Repeatedly Deported Illegal Murders Five
Open borders have sometimes deadly consequences.
An intentional invasion of our southern border has been welcomed and enabled by Joe Biden’s administration. Democrats are politically invested in the results of millions of migrants making their way to the U.S., and they are increasingly ideologically committed to the idea that a national border is fundamentally unfair and wrong.
Sometimes the people illegally crossing our border do other illegal things, sometimes horrific things.
Such was the case with Francisco Oropesa, the Mexican national accused of murdering five of his neighbors in Texas Friday night after they asked him to stop firing his gun because of a sleeping baby. They called police and were assured help was on the way, but not before Oropeza reloaded and headed for their house.
“I never thought that he would shoot,” said Wilson Garcia, whose wife and son were murdered. Oropesa also tried to shoot Garcia but missed. “Then he went room to room, looking for people.”
Sonia Argentina Guzman (25), Diana Velazquez Alvarado (21), Julisa Molina Rivera (31), Jose Jonathan Casarez (18), and Daniel Enrique Laso (8) were all shot in the head execution style. Two of the women shielded three young children who survived. All five were from Honduras, though their legal status is unclear.
What is clear is that Oropesa was here illegally this time, and he’d been deported as many as five times previously. As we go to press, American authorities are still searching for him, with a combined $80,000 reward for tips leading to his apprehension. He’s considered armed and dangerous.
Update 5/3: Authorities apprehended Oropesa after a four-day manhunt.
As for that open border, 87% of Americans know exactly where to put the blame: on the federal government.
U.S. Customs and Border Patrol agents encountered nearly three million illegals in 2022. No one knows how many they didn’t encounter, and no one seems to know where they end up whether they escaped detection or were caught and released.
Department of Homeland Security Secretary Alejandro Mayorkas told Congress two weeks ago that the border is “secure.” Meanwhile, he’s telling the news media that it’s Congress’s fault that the border is not secure.
“Within the constraints of a broken immigration system, we are doing so much,” he insisted. “We have got to fix it,” he added. “We need legislative reform.”

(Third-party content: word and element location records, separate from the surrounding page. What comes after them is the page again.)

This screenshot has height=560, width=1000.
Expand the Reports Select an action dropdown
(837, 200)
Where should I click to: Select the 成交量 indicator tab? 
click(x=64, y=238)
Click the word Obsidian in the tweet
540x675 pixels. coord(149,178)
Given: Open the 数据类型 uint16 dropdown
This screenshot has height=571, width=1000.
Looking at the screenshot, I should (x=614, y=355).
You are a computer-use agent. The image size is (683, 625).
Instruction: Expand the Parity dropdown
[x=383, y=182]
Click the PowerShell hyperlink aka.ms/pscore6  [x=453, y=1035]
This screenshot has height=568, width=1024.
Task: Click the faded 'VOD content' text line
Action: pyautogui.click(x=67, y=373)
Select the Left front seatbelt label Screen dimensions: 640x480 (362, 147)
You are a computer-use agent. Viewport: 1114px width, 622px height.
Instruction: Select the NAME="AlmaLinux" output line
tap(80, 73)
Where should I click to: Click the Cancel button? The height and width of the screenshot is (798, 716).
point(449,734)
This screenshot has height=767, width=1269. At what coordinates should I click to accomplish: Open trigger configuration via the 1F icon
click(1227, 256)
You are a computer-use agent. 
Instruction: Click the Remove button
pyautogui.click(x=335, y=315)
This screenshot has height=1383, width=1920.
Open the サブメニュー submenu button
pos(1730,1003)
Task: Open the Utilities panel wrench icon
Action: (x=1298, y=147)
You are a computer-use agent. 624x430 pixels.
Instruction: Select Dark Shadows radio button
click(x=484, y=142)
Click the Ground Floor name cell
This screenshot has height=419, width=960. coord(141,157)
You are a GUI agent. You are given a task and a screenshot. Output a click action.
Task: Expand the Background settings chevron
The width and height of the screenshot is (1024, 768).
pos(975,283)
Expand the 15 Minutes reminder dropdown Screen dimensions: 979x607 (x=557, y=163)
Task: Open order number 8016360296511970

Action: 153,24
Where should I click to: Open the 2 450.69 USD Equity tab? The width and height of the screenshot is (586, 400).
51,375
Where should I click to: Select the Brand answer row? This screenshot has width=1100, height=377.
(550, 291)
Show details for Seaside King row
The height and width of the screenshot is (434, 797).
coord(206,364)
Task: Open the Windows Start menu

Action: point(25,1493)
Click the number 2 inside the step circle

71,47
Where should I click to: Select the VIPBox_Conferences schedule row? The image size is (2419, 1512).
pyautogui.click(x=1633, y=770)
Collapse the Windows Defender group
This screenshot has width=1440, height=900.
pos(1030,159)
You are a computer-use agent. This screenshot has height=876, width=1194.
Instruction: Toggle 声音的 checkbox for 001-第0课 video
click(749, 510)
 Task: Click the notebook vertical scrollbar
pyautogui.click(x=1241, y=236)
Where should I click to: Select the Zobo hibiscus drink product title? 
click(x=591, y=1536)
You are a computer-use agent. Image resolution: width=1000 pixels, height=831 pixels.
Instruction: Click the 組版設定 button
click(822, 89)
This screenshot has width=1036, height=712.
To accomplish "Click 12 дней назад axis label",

Mayorkas and others in the administration have also repeatedly blamed Donald Trump for “breaking” the border. That’s a lie, of course — Trump secured the border, and Biden’s first order of business was undoing as much of that as he could.
So, what of legislative reform? Republicans are working on what’s being called the “strongest border security package” on record. “We’re going to bring a border security package and pass it through this House of Representatives,” said House Majority Leader Steve Scalise. “And we challenge President Biden to work with us to solve this problem.”
Good luck with that.
In fact, Scalise still has some work to do with his fellow Republicans. Dan Crenshaw, for one, isn’t happy that the current legislation “doesn’t talk about the cartels,” and he’s a “no” until it does. “So the people who have operational control of the border, the people who are killing 80,000 Americans a year by trafficking fentanyl through the border, are completely unaddressed in this bill.”
Republican strategists are no doubt using that disagreement to leverage a bill that’s as strong as possible — or at least we’d like to hope they are. But Mayorkas’s blame-shifting notwithstanding, we also don’t have an administration that wants a secure border. Biden, Mayorkas, and “border czar” Kamala Harris just want you to think they’re doing everything they can.
Voters will have a choice next year between continued humanitarian crisis and murderous mayhem brought by Joe Biden’s open border or any number of Republican candidates who believe that a secure border is a fundamental responsibility of a presidential administration.
How many more innocent people have to die before that choice becomes a bit easier?